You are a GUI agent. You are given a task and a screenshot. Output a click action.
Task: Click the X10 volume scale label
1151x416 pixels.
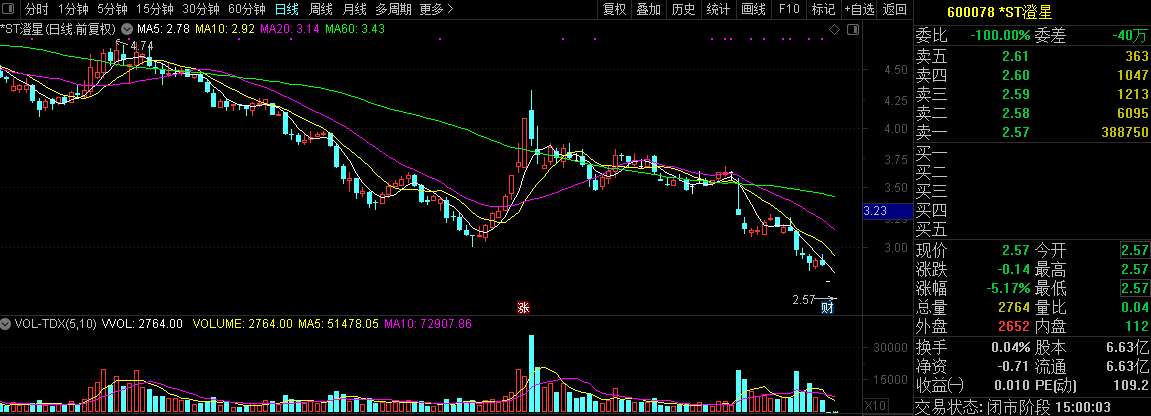click(x=874, y=405)
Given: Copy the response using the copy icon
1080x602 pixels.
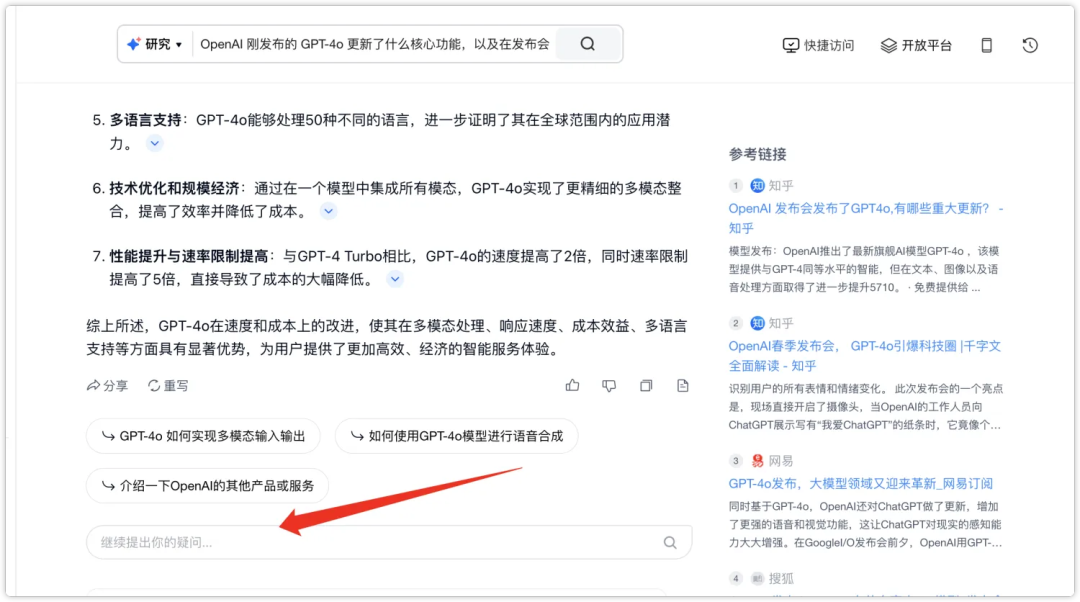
# # # #
Apart from the pictures, all of the data should be repeated exactly.

_EXERCISE RESULT_.
You are a GUI agent. You are given a task and a screenshot. Output a click action.
Task: Click the X10 volume scale label
1151x416 pixels.
click(x=874, y=405)
Given: Copy the response using the copy icon
1080x602 pixels.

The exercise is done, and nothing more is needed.